Pharmacokinetics: Absorption: A pharmacokinetic study was conducted with Epiduo Forte 0.3% / 2.5% gel in 26 adult and adolescent subjects (12 to 33 years of age) with severe acne vulgaris. The subjects were treated with once daily applications on all potentially affected areas during a 4 week period with, on average, 2.3 grams/day (range: 1.6-3.1 grams/day) of Epiduo Forte 0.3% / 2.5% gel applied as a thin layer to the face, shoulders, upper chest and upper back. After 4 weeks of treatment, 16 subjects (62%) had quantifiable adapalene plasma concentrations above the limit of quantification (LOQ of 0.1 ng/mL), with a mean C_max of 0.16 ± 0.08 ng/mL and a mean AUC_0-24h of 2.49 ± 1.21 ng·h/mL. The most exposed subject had adapalene C_max and AUC_0-24h values of 0.35 ng/mL and 6.41 ng·h/mL, respectively.
Pharmacokinetics studies conducted with both Epiduo and Epiduo Forte 0.3% / 2.5% Gels have evidenced that the transdermal absorption of adapalene is not affected by benzoyl peroxide.
The percutaneous penetration of benzoyl peroxide is low; when applied on the skin, it is completely converted into benzoic acid which is rapidly eliminated.

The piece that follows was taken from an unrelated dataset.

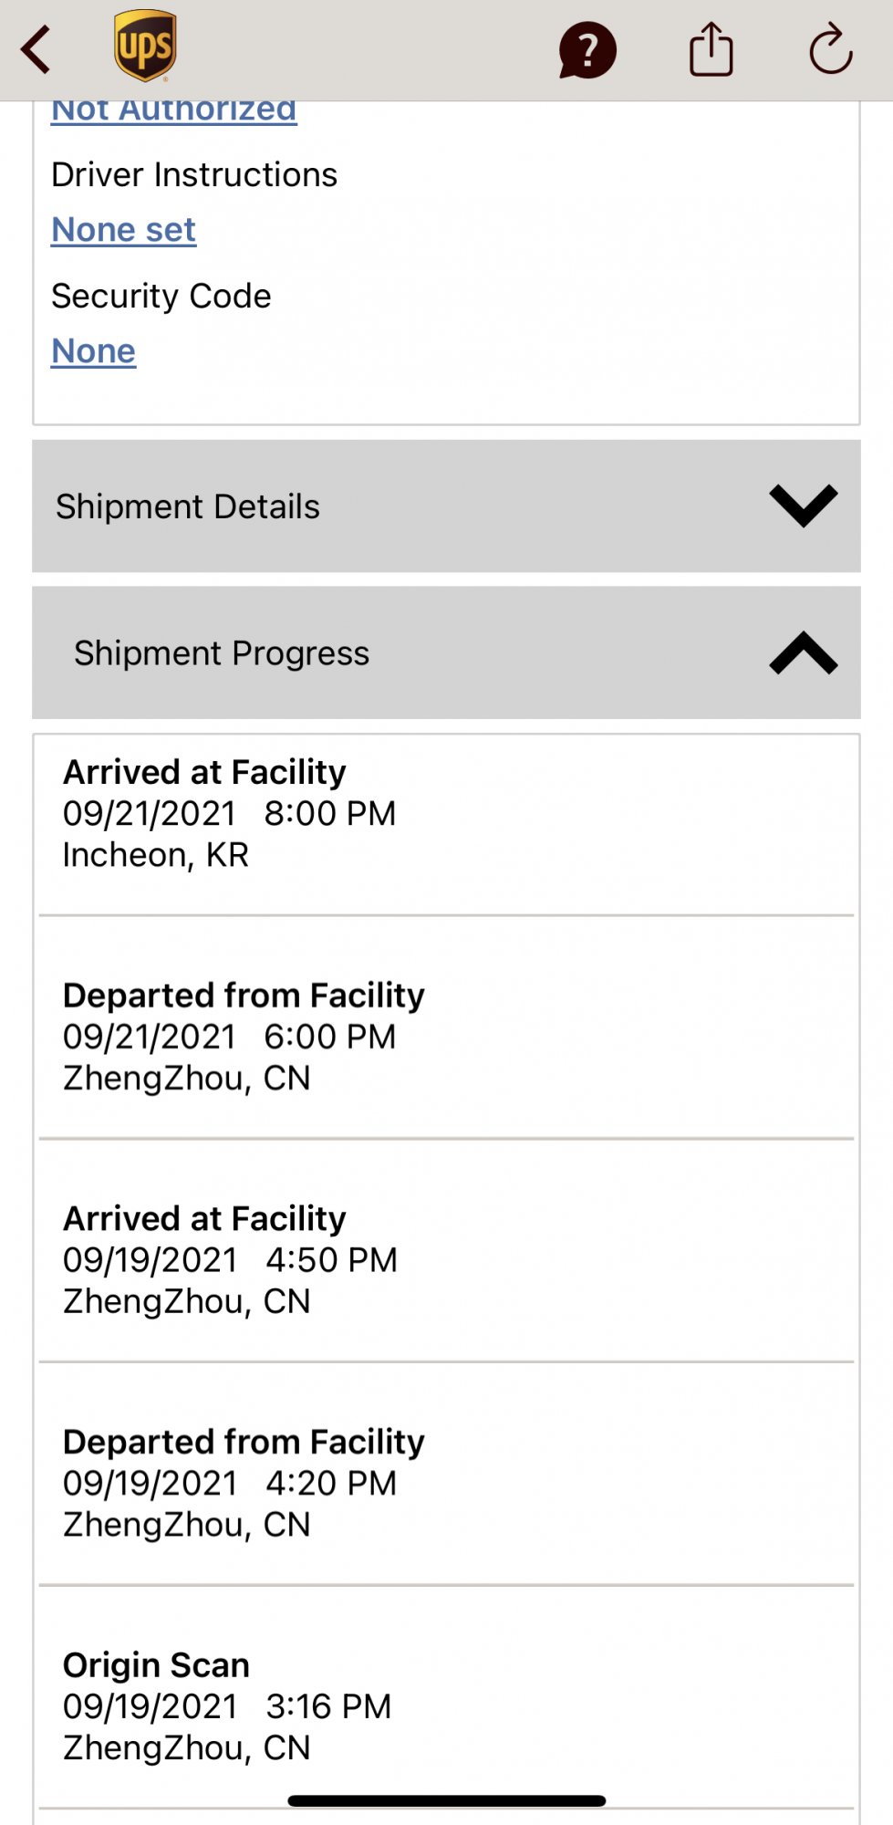Tap the Security Code label
893x1825 pixels.
(x=161, y=296)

Toxicology: Preclinical safety data: Preclinical data reveal no special hazard for humans based on conventional studies of safety pharmacology, repeated dose toxicity, genotoxicity, phototoxicity or carcinogenicity.
Reproductive toxicology studies with adapalene have been performed by the oral and dermal routes of administration in the rat and rabbit. A teratogenic effect has been demonstrated at high systemic exposures (oral doses from 25 mg/kg/day). At lower exposures (dermal dose of 6 mg/kg/day), changes in the numbers of ribs or vertebrae were seen.
Animal studies performed with Epiduo or with Epiduo Forte 0.3% / 2.5% gel include local tolerance studies and dermal repeat-dose toxicity studies in rat, dog and/or minipig up to 13 weeks and demonstrated local irritation and a potential for sensitisation, as expected for a combination containing benzoyl peroxide. Systemic exposure to adapalene following repeat dermal application of the fixed combination in animals is very low, consistent with clinical pharmacokinetic data. Benzoyl peroxide is rapidly and completely converted to benzoic acid in the skin and after absorption is eliminated in the urine, with limited systemic exposure.